◆ **Your goal**: Beneath this task are records; print exactly the stretch of them from the line with "Task: Select the Apprehensive field" through the line with "Screen dimensions: 952x1270", both ends included.

---- Supplied data

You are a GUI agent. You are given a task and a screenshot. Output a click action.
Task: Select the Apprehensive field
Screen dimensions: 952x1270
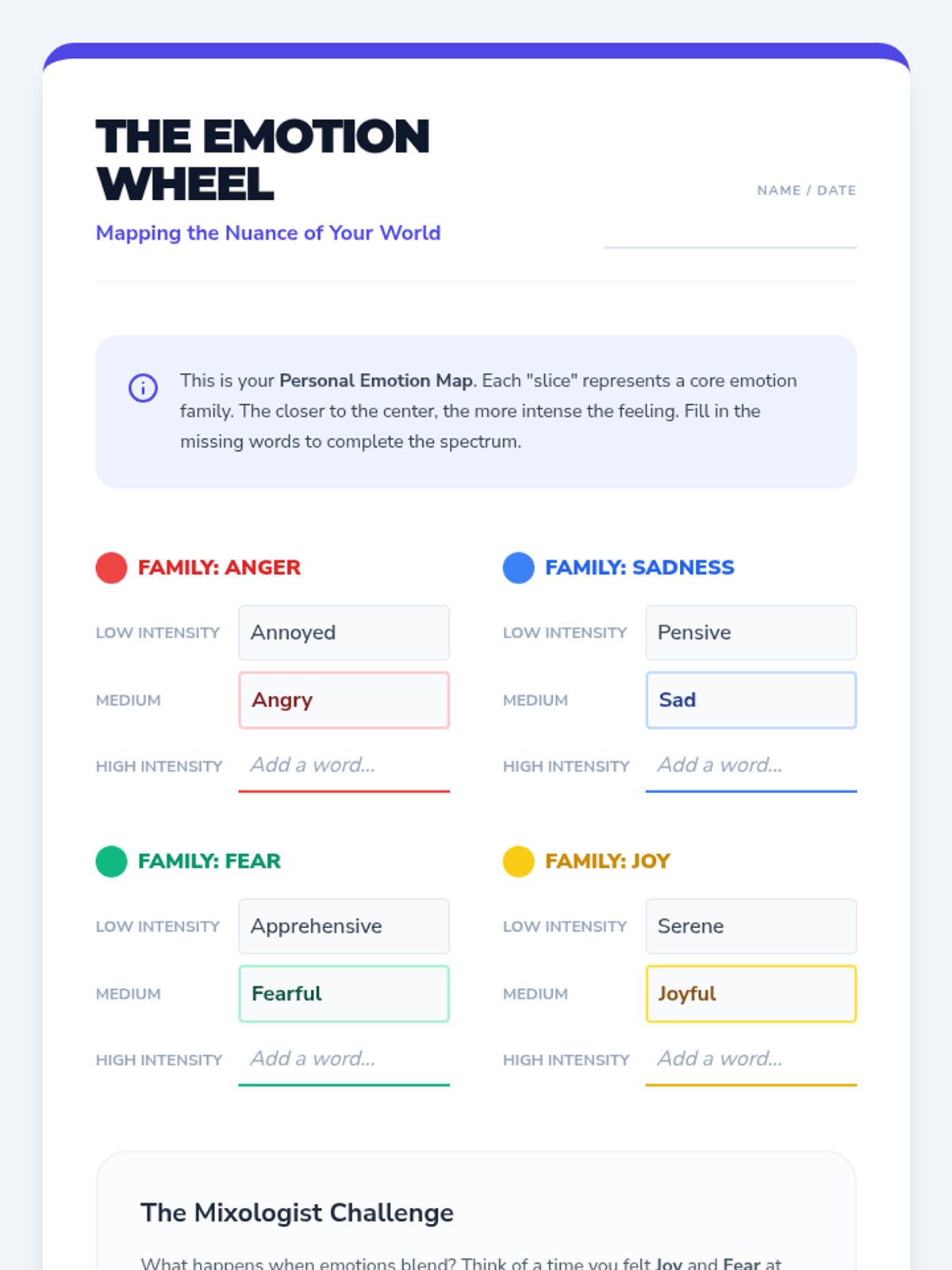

--------
---- Supplied data

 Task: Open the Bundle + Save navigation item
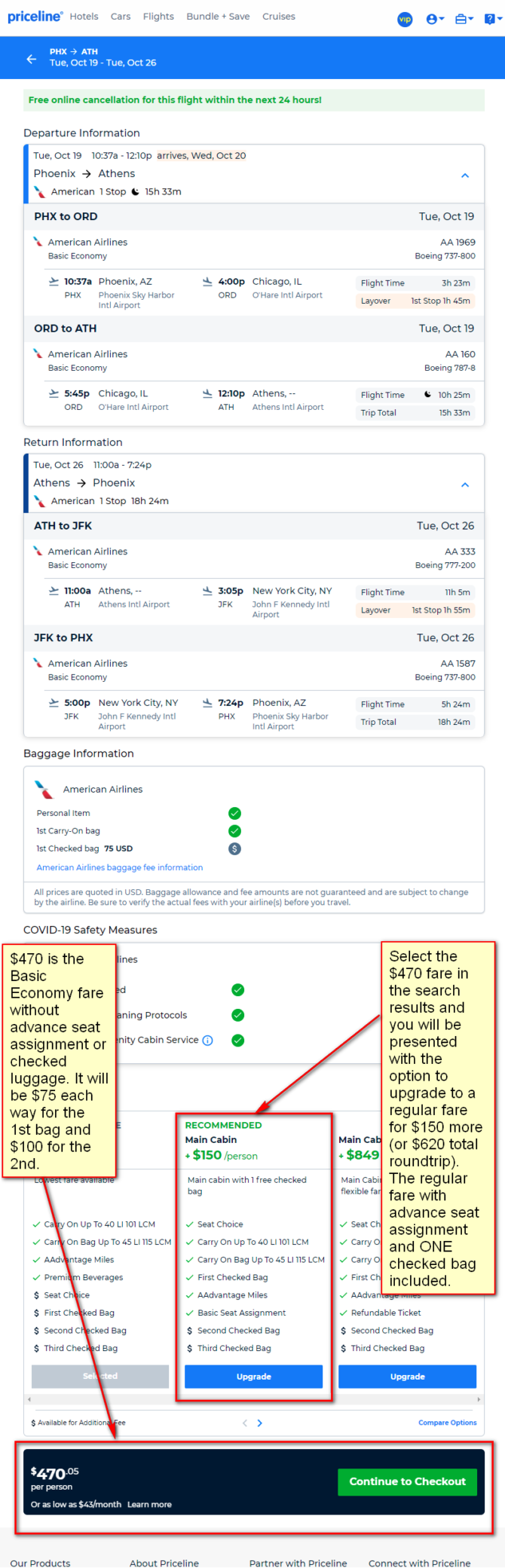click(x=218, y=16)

--------

◆ **Answer section**:
Task: Select the Apprehensive field
Screen dimensions: 952x1270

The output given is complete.